SELECT master.student_id m_student_id,child.student_id c_student_id
FROM (select studentID ,GROUP_CONCAT(courseID ORDER BY courseID) courses
FROM STUDENTS
GROUP BY 1) master
JOIN (select studentID ,GROUP_CONCAT(courseID ORDER BY courseID) courses
FROM STUDENTS
GROUP BY 1) child
ON master.studentID <child.studentID and master.courses=child.courses;
Upvotes: 0
Reputation: 44250
Naive relational division implementation, with CTE:
WITH pairs AS (
SELECT DISTINCT a.student_id AS aaa
, b.student_id AS bbb
FROM student_course a
JOIN student_course b ON a.course_id = b.course_id
)
SELECT *
FROM pairs p
WHERE p.aaa < p.bbb
AND NOT EXISTS (
SELECT * FROM student_course nx1
WHERE nx1.student_id = p.aaa
AND NOT EXISTS (
SELECT * FROM student_course nx2
WHERE nx2.student_id = p.bbb
AND nx2.course_id = nx1.course_id
)
)
AND NOT EXISTS (
SELECT * FROM student_course nx1
WHERE nx1.student_id = p.bbb
AND NOT EXISTS (
SELECT * FROM student_course nx2
WHERE nx2.student_id = p.aaa
AND nx2.course_id = nx1.course_id
)
)
;
The same, without CTE's:
SELECT *
FROM (
SELECT DISTINCT a.student_id AS aaa
, b.student_id AS bbb
FROM student_course a
JOIN student_course b ON a.course_id = b.course_id
) p
WHERE p.aaa < p.bbb
AND NOT EXISTS (
SELECT * FROM student_course nx1
WHERE nx1.student_id = p.aaa
AND NOT EXISTS (
SELECT * FROM student_course nx2
WHERE nx2.student_id = p.bbb
AND nx2.course_id = nx1.course_id
)
)
AND NOT EXISTS (
SELECT * FROM student_course nx1
WHERE nx1.student_id = p.bbb
AND NOT EXISTS (
SELECT * FROM student_course nx2
WHERE nx2.student_id = p.aaa
AND nx2.course_id = nx1.course_id
)
)
;
The non-CTE version is faster, obviously.
Upvotes: 1
Reputation: 656754
I created a somewhat realistic test case:
CREATE TEMP TABLE student_course (
student_id integer
,course_id integer
,PRIMARY KEY (student_id, course_id)
);
INSERT INTO student_course
SELECT *
FROM (VALUES (1, 1), (1, 2), (1, 3), (2, 1), (3, 1), (3, 2), (3, 3)) v
-- to include some non-random values in test
UNION ALL
SELECT DISTINCT student_id, normal_rand((random() * 30)::int, 1000, 35)::int
FROM generate_series(4, 5000) AS student_id;
DELETE FROM student_course WHERE random() > 0.9; -- create some dead tuples
ANALYZE student_course; -- needed for temp table
Note the use of normal_rand()
to populate the dummy table with a normal distribution of values. It's shipped with the tablefunc module, and since i am going to use that further down anyway ...

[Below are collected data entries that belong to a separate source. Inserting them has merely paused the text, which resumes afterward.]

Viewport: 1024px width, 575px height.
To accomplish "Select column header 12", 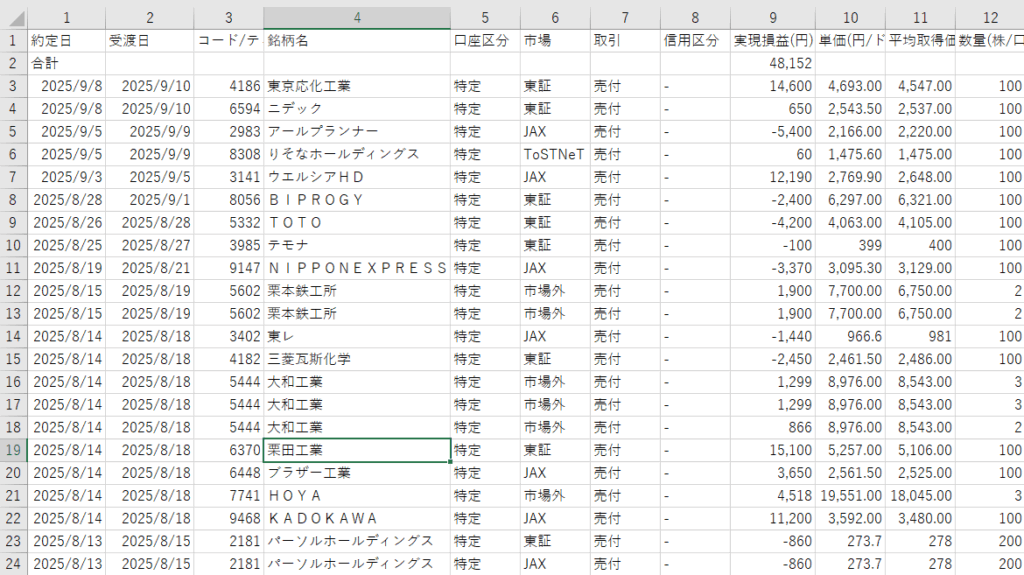I will tap(989, 18).
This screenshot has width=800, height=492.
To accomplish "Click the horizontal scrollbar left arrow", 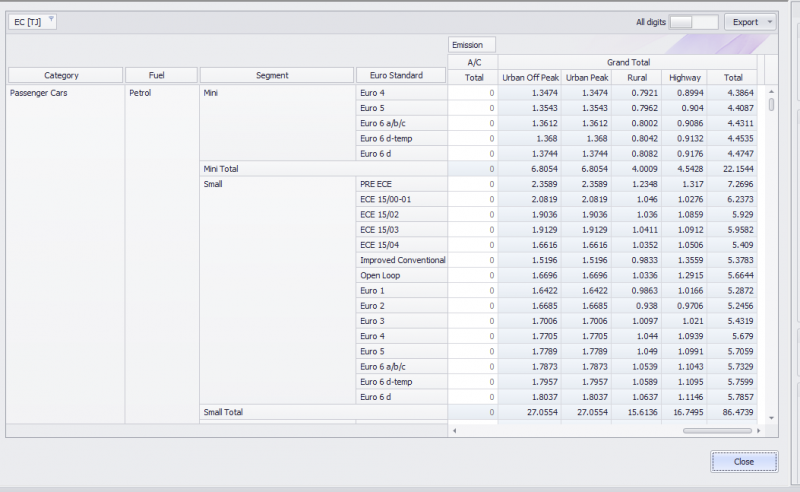I will point(455,431).
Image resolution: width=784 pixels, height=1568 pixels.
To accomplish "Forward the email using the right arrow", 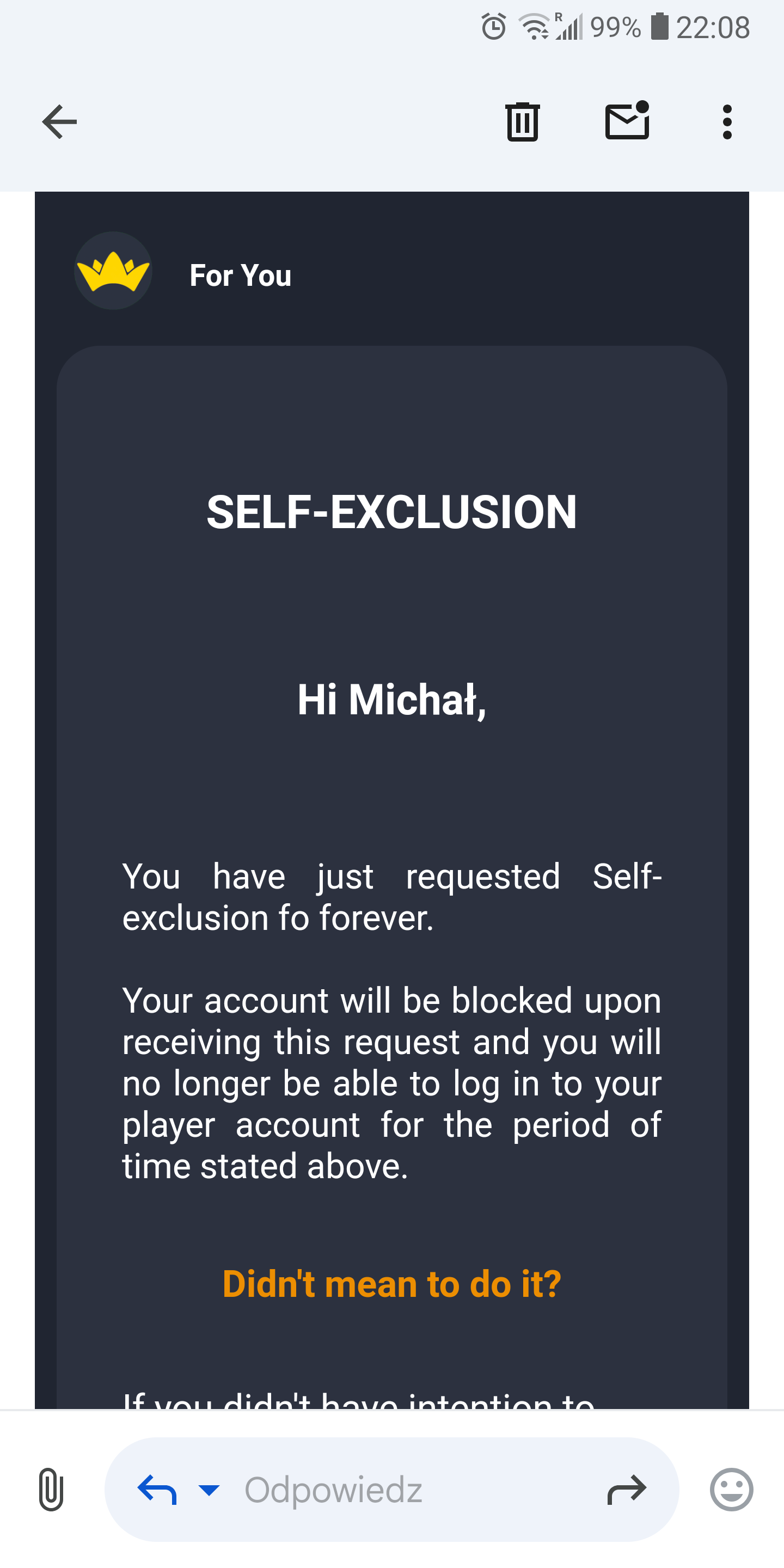I will pos(626,1490).
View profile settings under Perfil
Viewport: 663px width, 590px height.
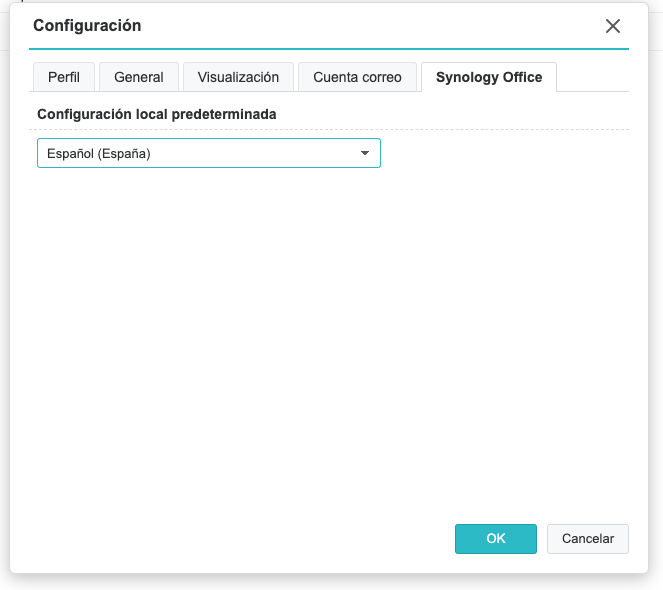point(64,77)
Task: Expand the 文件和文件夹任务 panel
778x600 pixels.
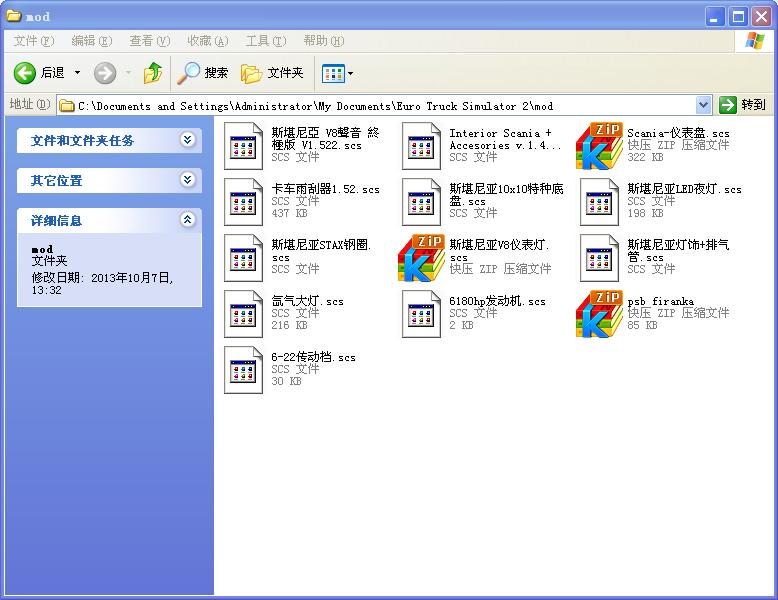Action: pyautogui.click(x=187, y=140)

Also note the bold emphasis on the numbers I am going to manipulate for the benchmark to simulate various test cases.
The question is rather basic and unclear. Find the first two students with matching courses? Or find all? Find couples of them or groups of students sharing the same courses?
Craig answers to:
Find all couples sharing the same courses.

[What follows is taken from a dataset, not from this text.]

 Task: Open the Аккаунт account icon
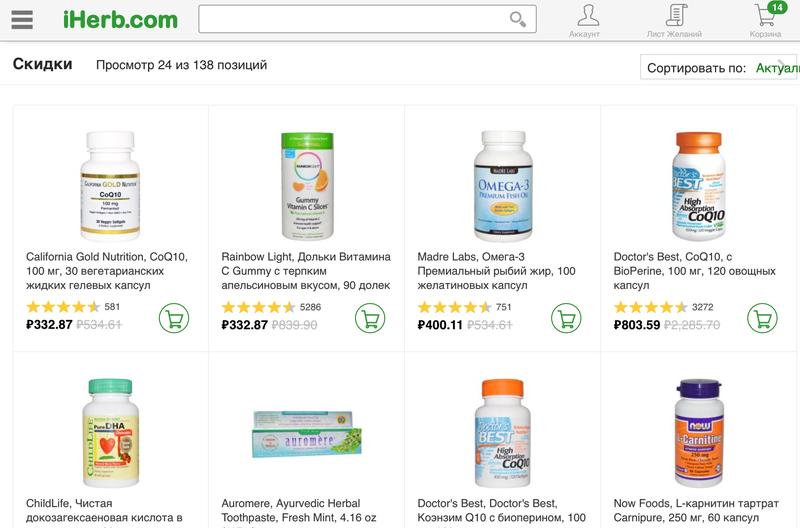tap(587, 19)
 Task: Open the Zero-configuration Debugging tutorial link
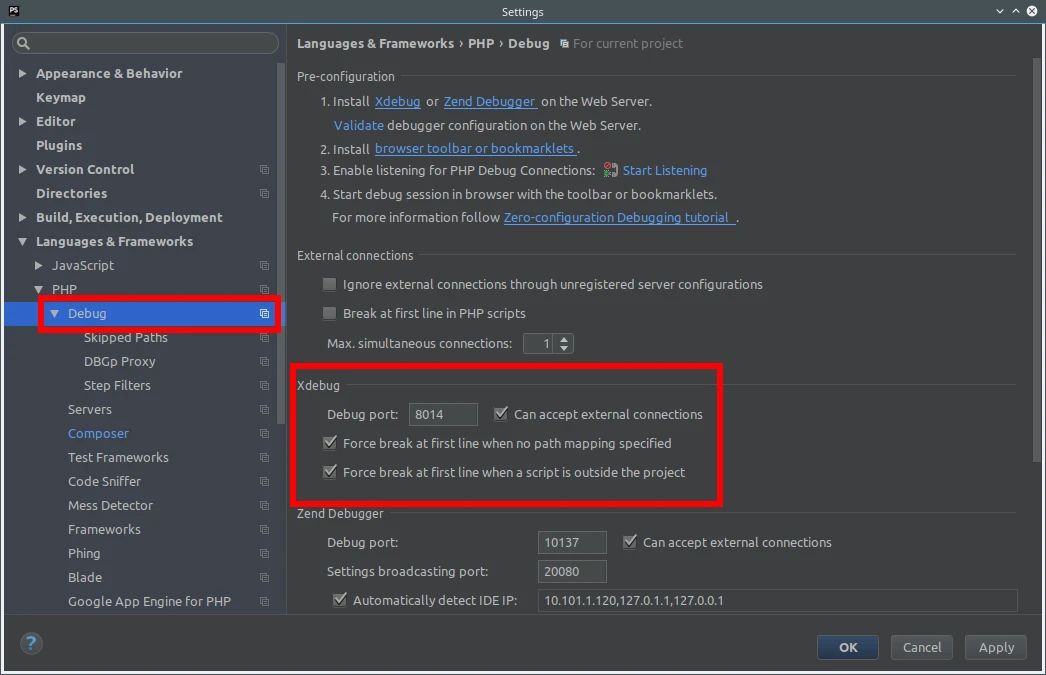tap(617, 218)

Plain SQL With a CTE and grouping by arrays, slightly formatted:
WITH student_coursearray(student_id, courses) AS (
SELECT student_id, array_agg(course_id ORDER BY course_id)
FROM student_course
GROUP BY student_id
)
SELECT a.student_id, b.student_id
FROM student_coursearray a
JOIN student_coursearray b ON (a.courses = b.courses)

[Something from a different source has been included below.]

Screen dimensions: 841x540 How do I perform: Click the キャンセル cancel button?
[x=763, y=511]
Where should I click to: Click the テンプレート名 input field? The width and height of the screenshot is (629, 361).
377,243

WHERE a.student_id < b.student_id
ORDER BY a.student_id, b.student_id;
The second query in Craig's answer dropped out of the race right away. With more than just a few rows, performance quickly deteriorates badly. The CROSS JOIN
is poison.
There is one major weakness, ORDER BY
per aggregate is a bad performer, so I rewrote with ORDER BY
in a subquery:
WITH cte AS (
SELECT student_id, array_agg(course_id) AS courses
FROM (SELECT student_id, course_id FROM student_course ORDER BY 1, 2) sub
GROUP BY student_id
)
SELECT a.student_id, b.student_id
FROM cte a
JOIN cte b USING (courses)
WHERE a.student_id < b.student_id
ORDER BY 1,2;
I think the generally more useful case is:
Find all students sharing the same courses.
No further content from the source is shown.